=== YOUR GOAL ===
The required result is the exact run of lines beginning at the one containing "Select the 圆梦江南 column header" and ending at the last line of the entries.

=== DATA PROVIDED ===
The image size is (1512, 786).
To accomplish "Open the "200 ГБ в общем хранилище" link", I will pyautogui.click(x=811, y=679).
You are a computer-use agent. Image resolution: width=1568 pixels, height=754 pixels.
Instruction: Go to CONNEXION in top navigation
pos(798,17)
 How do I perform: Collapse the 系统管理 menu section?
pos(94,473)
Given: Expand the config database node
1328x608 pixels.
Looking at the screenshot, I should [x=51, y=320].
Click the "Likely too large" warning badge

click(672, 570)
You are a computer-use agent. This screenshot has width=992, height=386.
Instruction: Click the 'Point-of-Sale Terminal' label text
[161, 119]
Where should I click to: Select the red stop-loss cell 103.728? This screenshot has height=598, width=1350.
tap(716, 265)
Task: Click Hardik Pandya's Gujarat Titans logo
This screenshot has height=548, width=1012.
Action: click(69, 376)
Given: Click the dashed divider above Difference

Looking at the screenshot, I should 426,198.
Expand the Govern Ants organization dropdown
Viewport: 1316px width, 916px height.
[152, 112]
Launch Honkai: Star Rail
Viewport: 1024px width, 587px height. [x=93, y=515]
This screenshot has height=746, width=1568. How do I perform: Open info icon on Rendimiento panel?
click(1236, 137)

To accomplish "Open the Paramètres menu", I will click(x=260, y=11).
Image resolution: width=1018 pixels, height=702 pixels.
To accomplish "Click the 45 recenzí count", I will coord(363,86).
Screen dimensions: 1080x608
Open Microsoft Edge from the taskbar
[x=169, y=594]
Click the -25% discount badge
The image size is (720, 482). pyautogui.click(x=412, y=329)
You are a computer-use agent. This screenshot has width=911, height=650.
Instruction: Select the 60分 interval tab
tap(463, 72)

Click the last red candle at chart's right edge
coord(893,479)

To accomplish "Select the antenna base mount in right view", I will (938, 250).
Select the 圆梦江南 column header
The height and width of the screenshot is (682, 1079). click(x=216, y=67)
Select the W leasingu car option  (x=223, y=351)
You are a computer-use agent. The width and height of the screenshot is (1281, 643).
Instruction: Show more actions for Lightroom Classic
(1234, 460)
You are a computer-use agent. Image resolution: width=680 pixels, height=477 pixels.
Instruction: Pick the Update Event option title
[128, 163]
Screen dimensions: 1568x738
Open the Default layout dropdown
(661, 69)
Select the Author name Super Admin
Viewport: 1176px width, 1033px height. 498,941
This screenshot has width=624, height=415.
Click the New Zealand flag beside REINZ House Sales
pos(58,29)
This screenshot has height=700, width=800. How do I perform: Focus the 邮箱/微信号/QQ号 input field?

=== FINAL ANSWER ===
Select the 圆梦江南 column header
The height and width of the screenshot is (682, 1079). click(x=216, y=67)
Select the W leasingu car option  (x=223, y=351)
You are a computer-use agent. The width and height of the screenshot is (1281, 643).
Instruction: Show more actions for Lightroom Classic
(1234, 460)
You are a computer-use agent. Image resolution: width=680 pixels, height=477 pixels.
Instruction: Pick the Update Event option title
[128, 163]
Screen dimensions: 1568x738
Open the Default layout dropdown
(661, 69)
Select the Author name Super Admin
Viewport: 1176px width, 1033px height. 498,941
This screenshot has width=624, height=415.
Click the New Zealand flag beside REINZ House Sales
pos(58,29)
This screenshot has height=700, width=800. How do I perform: Focus the 邮箱/微信号/QQ号 input field?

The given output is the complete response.